Seed Music 2013
To jazz and back again, Australia-bred New Yorker sets his ivory surfboard for the land of Oz.
A Sydney Conservatorium of Music graduate, Sean Wayland’s 23rd album isn’t the dewy-eyed sailing to his homeland that inspired the romantic jazz on some of this record’s predecessors – the keyboard player musically revisited South Pacific a few times since 1994, when he started his solo career – but a full-on groovy trip.
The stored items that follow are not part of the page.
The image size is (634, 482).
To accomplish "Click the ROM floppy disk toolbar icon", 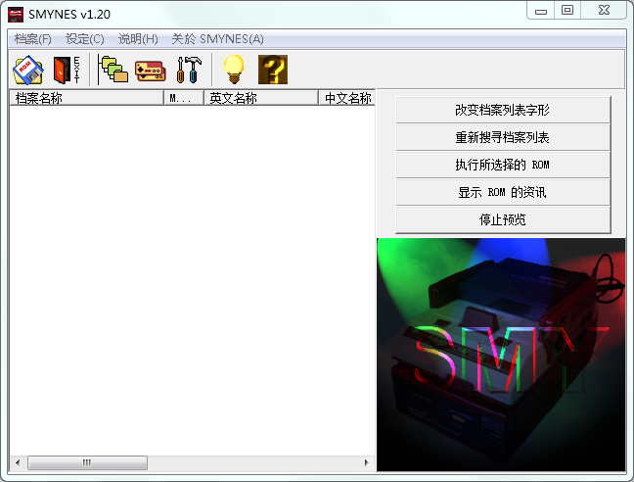I will [x=27, y=70].
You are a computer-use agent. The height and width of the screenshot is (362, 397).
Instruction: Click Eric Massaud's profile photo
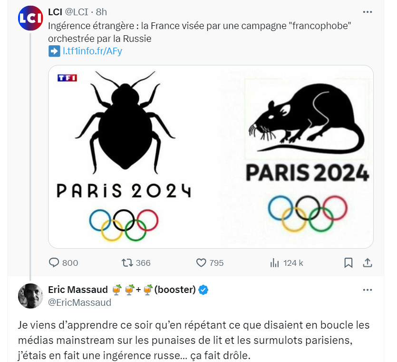(30, 296)
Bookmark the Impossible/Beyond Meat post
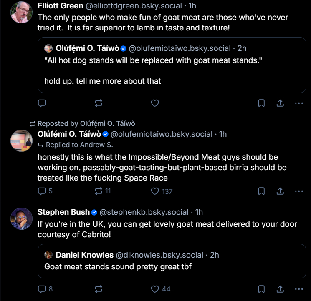Image resolution: width=311 pixels, height=301 pixels. point(261,191)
Starting with the finger-popping title track and rolling over 18 further songs, there’s an easygoing jive to most of it that embraces the light side of funky fusion so, no matter how ragged a tune is, the rhythm throws breezy caution to the wind. As a result, cuts like “Jazztafarian” with its blues and reggae jokes, which otherwise could have shaken Stevie Wonder, lack substance and feel rather bare, the title of a rather labored “Designer Babies” betraying the prevalence of mind over heart.
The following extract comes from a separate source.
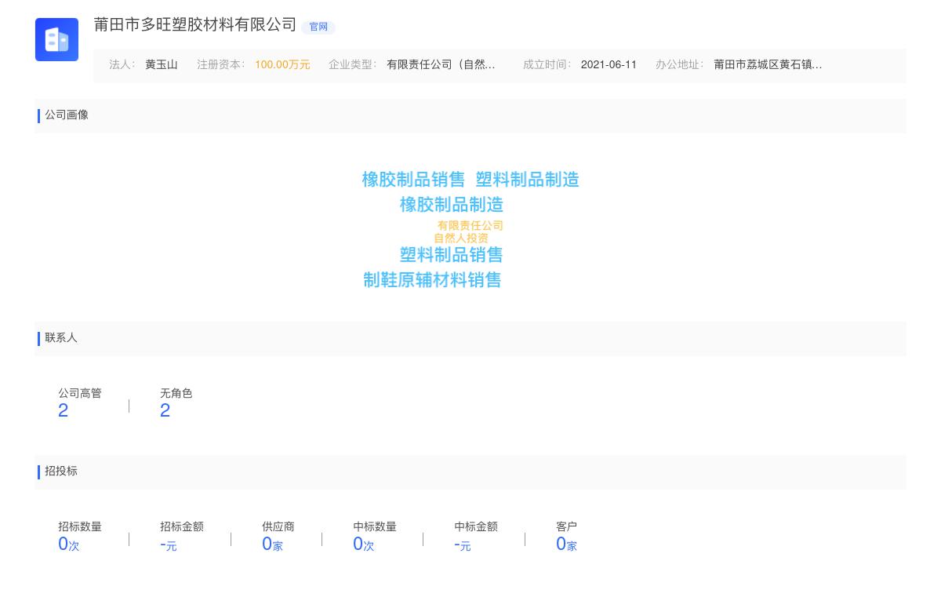The width and height of the screenshot is (941, 590).
Task: Expand the truncated 企业类型 value
Action: (441, 64)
Still, the beauty of “Mind Over Mind,” high on a guitar-and-drums ripple, or “Better Down South” is haunting, if elusive, while Wayland’s love for bop informs the piano-spiked “Looking At You,” whereas “Grey Goo” finds Sean deep in a Fender Rhodes solo. Elsewhere, “No Credit No Problem” is soulfully memorable, and not because its social message but thanks to its catchy chorus, and “Under D Tree Restaurant” rolls its ska rumble into one’s memory, too. “Tricknology,” though, is jazz rock at its most romantic, which seems quite a way to go for Sean Wayland in order to bare as much joy as he can.